WHAT YOU WILL DO:
1) According to the shipping trusts recap, what have all three trusts reported about their charterers?
2) Reproduce the part of the shipping trusts recap starting at "Shipping Trusts –" and ending at "time so far.".

SOURCE EXTRACT:
Shipping Trusts – OCBC
3Q09 results recap
Results recap. All three shipping trusts reported 3Q results recently. FSL Trust (FSLT) results were in line with our expectations while Rickmers Maritime (RMT)’s were below as the trust did not accept delivery of the latest Hanjin newbuild vessel, which the sponsor will hold on to, while talks continue on challenges regarding the trust’s large debt load; a maturing loan facility; and a large committed order book. Pacific Shipping Trust (PST) results were above our estimates as we had factored in charter rate cuts to CSAV but negotiations on that front have yet to be resolved. All three trusts reported that their charterers have been making charter payments on time so far.

DATA PROVIDED:
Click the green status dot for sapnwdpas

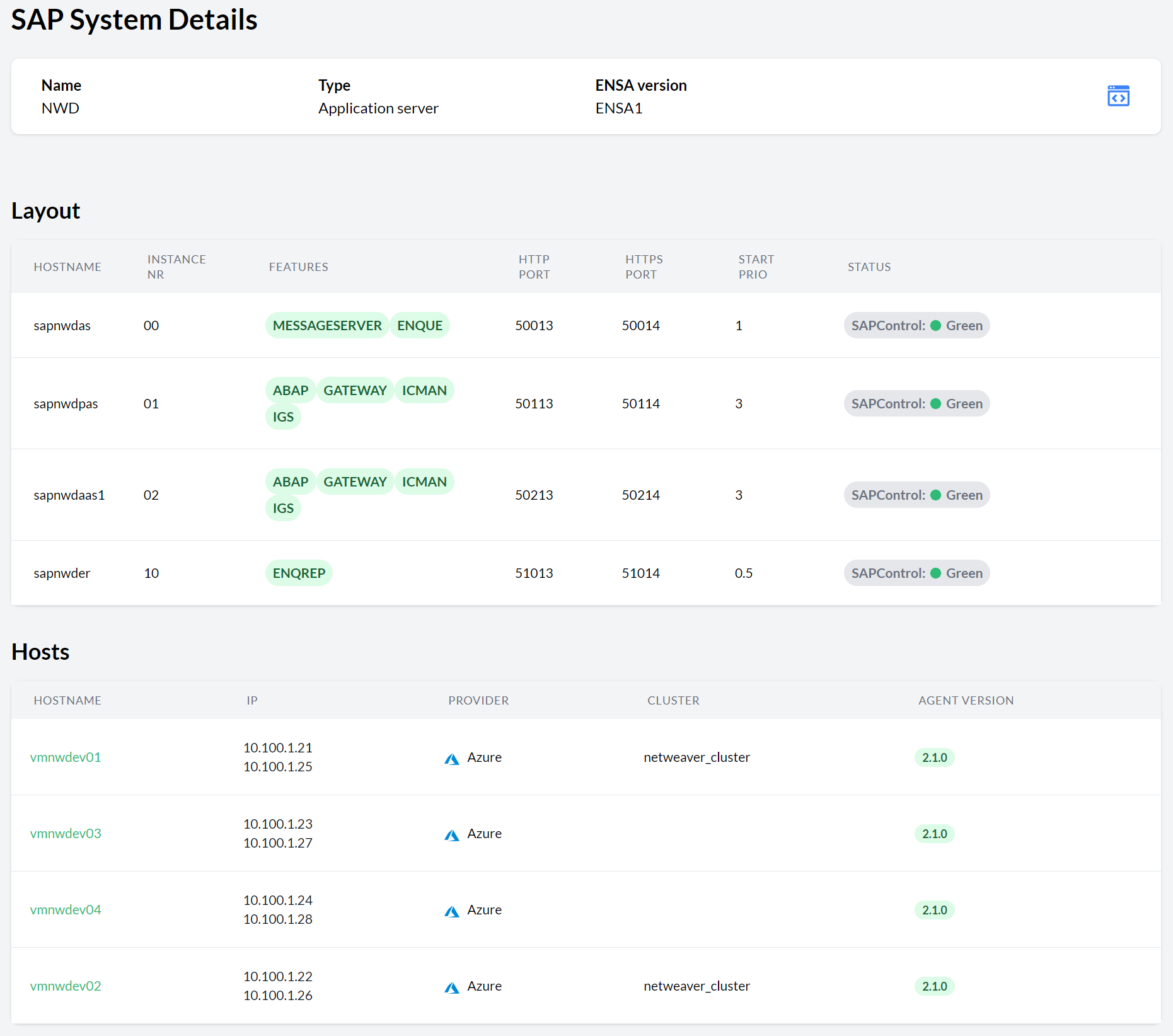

THE SOLUTIONS:
1) Their charterers have been making charter payments on time so far.

2)
Shipping Trusts – OCBC
3Q09 results recap
Results recap. All three shipping trusts reported 3Q results recently. FSL Trust (FSLT) results were in line with our expectations while Rickmers Maritime (RMT)’s were below as the trust did not accept delivery of the latest Hanjin newbuild vessel, which the sponsor will hold on to, while talks continue on challenges regarding the trust’s large debt load; a maturing loan facility; and a large committed order book. Pacific Shipping Trust (PST) results were above our estimates as we had factored in charter rate cuts to CSAV but negotiations on that front have yet to be resolved. All three trusts reported that their charterers have been making charter payments on time so far.